**ACTIVITY**. Return, exactly as written, every line from the first line of the data below through the line that contains "Select the OPINION column header".

(Items listed in a dataset)
=== Begin Enclosure ===
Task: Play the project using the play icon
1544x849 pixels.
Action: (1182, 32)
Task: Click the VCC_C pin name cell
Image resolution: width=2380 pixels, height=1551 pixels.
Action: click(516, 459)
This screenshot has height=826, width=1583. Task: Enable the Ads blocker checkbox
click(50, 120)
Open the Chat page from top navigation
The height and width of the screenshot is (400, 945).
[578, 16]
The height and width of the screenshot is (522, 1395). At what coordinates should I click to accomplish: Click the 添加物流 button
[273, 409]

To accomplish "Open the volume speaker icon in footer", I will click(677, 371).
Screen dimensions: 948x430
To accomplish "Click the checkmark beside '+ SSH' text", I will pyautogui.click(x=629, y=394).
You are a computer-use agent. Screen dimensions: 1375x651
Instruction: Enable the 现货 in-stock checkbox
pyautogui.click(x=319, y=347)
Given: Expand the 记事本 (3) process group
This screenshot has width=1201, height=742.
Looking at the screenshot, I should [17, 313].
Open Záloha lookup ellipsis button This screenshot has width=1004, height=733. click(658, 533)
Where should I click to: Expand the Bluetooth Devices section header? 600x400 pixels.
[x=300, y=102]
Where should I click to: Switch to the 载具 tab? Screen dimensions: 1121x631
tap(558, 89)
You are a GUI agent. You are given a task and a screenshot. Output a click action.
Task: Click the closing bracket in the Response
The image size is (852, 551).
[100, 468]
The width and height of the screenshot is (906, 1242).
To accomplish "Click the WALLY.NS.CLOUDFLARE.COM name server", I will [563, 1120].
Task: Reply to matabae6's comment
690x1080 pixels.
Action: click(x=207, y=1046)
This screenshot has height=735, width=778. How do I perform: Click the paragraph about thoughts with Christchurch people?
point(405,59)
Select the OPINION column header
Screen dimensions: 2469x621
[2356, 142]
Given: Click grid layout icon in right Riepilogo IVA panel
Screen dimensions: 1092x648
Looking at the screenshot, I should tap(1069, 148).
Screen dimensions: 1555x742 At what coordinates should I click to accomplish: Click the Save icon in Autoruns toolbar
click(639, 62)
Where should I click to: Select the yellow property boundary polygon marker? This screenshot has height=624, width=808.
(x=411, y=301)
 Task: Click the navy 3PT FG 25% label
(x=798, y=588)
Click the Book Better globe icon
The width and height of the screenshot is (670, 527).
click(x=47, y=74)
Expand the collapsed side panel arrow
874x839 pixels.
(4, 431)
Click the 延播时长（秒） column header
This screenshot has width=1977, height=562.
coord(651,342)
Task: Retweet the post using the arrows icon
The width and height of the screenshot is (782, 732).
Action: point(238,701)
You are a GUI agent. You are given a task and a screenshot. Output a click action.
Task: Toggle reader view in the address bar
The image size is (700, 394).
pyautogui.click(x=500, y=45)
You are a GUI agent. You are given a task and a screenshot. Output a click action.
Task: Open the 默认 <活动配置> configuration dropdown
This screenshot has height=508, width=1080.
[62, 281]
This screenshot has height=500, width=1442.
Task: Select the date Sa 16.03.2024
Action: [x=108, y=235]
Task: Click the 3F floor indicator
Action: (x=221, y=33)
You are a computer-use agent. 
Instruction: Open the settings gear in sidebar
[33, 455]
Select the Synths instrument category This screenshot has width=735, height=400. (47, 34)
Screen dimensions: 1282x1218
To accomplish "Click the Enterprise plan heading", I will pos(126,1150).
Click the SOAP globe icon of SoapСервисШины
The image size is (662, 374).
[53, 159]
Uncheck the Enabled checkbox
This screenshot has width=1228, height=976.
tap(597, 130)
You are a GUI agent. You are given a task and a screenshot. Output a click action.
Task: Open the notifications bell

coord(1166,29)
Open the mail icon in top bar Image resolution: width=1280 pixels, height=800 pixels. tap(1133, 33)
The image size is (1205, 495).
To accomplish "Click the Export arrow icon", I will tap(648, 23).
=== End Enclosure ===
**ANSWER BOX**.
Task: Play the project using the play icon
1544x849 pixels.
Action: (1182, 32)
Task: Click the VCC_C pin name cell
Image resolution: width=2380 pixels, height=1551 pixels.
Action: click(516, 459)
This screenshot has height=826, width=1583. Task: Enable the Ads blocker checkbox
click(50, 120)
Open the Chat page from top navigation
The height and width of the screenshot is (400, 945).
[578, 16]
The height and width of the screenshot is (522, 1395). At what coordinates should I click to accomplish: Click the 添加物流 button
[273, 409]

To accomplish "Open the volume speaker icon in footer", I will click(677, 371).
Screen dimensions: 948x430
To accomplish "Click the checkmark beside '+ SSH' text", I will pyautogui.click(x=629, y=394).
You are a computer-use agent. Screen dimensions: 1375x651
Instruction: Enable the 现货 in-stock checkbox
pyautogui.click(x=319, y=347)
Given: Expand the 记事本 (3) process group
This screenshot has width=1201, height=742.
Looking at the screenshot, I should [17, 313].
Open Záloha lookup ellipsis button This screenshot has width=1004, height=733. click(658, 533)
Where should I click to: Expand the Bluetooth Devices section header? 600x400 pixels.
[x=300, y=102]
Where should I click to: Switch to the 载具 tab? Screen dimensions: 1121x631
tap(558, 89)
You are a GUI agent. You are given a task and a screenshot. Output a click action.
Task: Click the closing bracket in the Response
The image size is (852, 551).
[100, 468]
The width and height of the screenshot is (906, 1242).
To accomplish "Click the WALLY.NS.CLOUDFLARE.COM name server", I will [563, 1120].
Task: Reply to matabae6's comment
690x1080 pixels.
Action: click(x=207, y=1046)
This screenshot has height=735, width=778. How do I perform: Click the paragraph about thoughts with Christchurch people?
point(405,59)
Select the OPINION column header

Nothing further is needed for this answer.